Le 1er juillet 1907, à la Chambre des députés, le ministre français des finances Joseph Caillaux fait planer cette menace : « Je n’ai pas l’habitude de crier très haut mes projets [...] ni les négociations que je puis conduire, mais j’engage ceux de mes compatriotes qui partiraient d’un pied léger, avec leurs titres sous les bras, pour la Suisse [...] à n’être pas trop étonnés si dans quelque temps ils avaient une petite surprise. Dans tous les cas, je puis leur dire avec certitude que la réalisation d’accords [sur l’échange d’informations fiscales] n’est qu’une question de temps ; les accords aboutiront forcément quelque jour [1]. » Les démarches de Caillaux n’ont jamais porté leurs fruits.
« Le secret des banques n’est pas un dogme international [2] » : c’est par ces mots que, en octobre 1923 à la Société des nations (SDN), le chef de l’administration fiscale belge lance une offensive, appuyée par les représentants français, qui vise à obtenir de la Confédération un accord sur l’échange de renseignements fiscaux. L’offensive s’enlisera.
En octobre 1932, le gouvernement d’Edouard Herriot compte frapper un grand coup.
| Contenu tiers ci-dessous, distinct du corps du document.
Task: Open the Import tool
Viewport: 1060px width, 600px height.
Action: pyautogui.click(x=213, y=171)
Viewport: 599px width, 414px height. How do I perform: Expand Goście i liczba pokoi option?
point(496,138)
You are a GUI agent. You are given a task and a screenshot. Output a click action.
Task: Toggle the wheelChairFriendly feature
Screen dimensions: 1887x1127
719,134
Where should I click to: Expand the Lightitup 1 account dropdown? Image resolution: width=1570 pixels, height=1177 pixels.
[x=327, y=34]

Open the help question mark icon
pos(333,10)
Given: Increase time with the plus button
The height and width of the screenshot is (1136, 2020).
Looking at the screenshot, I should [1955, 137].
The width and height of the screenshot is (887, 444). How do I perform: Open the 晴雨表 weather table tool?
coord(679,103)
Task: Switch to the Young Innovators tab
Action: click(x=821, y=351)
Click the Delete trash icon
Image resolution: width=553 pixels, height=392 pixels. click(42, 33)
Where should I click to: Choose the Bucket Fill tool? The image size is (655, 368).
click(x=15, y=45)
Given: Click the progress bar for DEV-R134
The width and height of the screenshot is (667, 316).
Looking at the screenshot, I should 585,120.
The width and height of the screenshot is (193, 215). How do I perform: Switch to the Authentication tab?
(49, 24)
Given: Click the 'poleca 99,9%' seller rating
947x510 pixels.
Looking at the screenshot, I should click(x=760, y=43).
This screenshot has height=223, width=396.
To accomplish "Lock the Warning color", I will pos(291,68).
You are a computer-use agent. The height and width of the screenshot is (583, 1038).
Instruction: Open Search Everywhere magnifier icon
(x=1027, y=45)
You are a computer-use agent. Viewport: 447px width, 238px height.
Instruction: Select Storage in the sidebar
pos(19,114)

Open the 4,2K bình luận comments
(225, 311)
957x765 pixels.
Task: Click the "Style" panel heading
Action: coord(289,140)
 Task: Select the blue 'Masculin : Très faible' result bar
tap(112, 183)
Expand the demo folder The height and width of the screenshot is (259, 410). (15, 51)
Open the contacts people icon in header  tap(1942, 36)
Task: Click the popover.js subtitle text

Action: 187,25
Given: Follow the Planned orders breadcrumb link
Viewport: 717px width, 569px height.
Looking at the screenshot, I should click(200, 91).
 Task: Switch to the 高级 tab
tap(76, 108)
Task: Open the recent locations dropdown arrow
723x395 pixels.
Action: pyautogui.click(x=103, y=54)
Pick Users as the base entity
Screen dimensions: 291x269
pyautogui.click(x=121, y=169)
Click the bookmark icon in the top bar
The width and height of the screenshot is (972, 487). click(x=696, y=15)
Il fait perquisitionner les locaux parisiens d’une des principales banques suisses de l’époque, et met la main sur une liste de plus de mille ressortissants français — tous de la très haute société — qui fraudent le fisc avec son aide. Le scandale est d’importance, mais l’opération n’aura pas les résultats attendus. Elle poussera les autorités helvétiques à renforcer le secret bancaire en le protégeant spécifiquement par une loi adoptée en 1934. Et elle semble même avoir contribué à la chute du gouvernement Herriot, en décembre 1932 [3].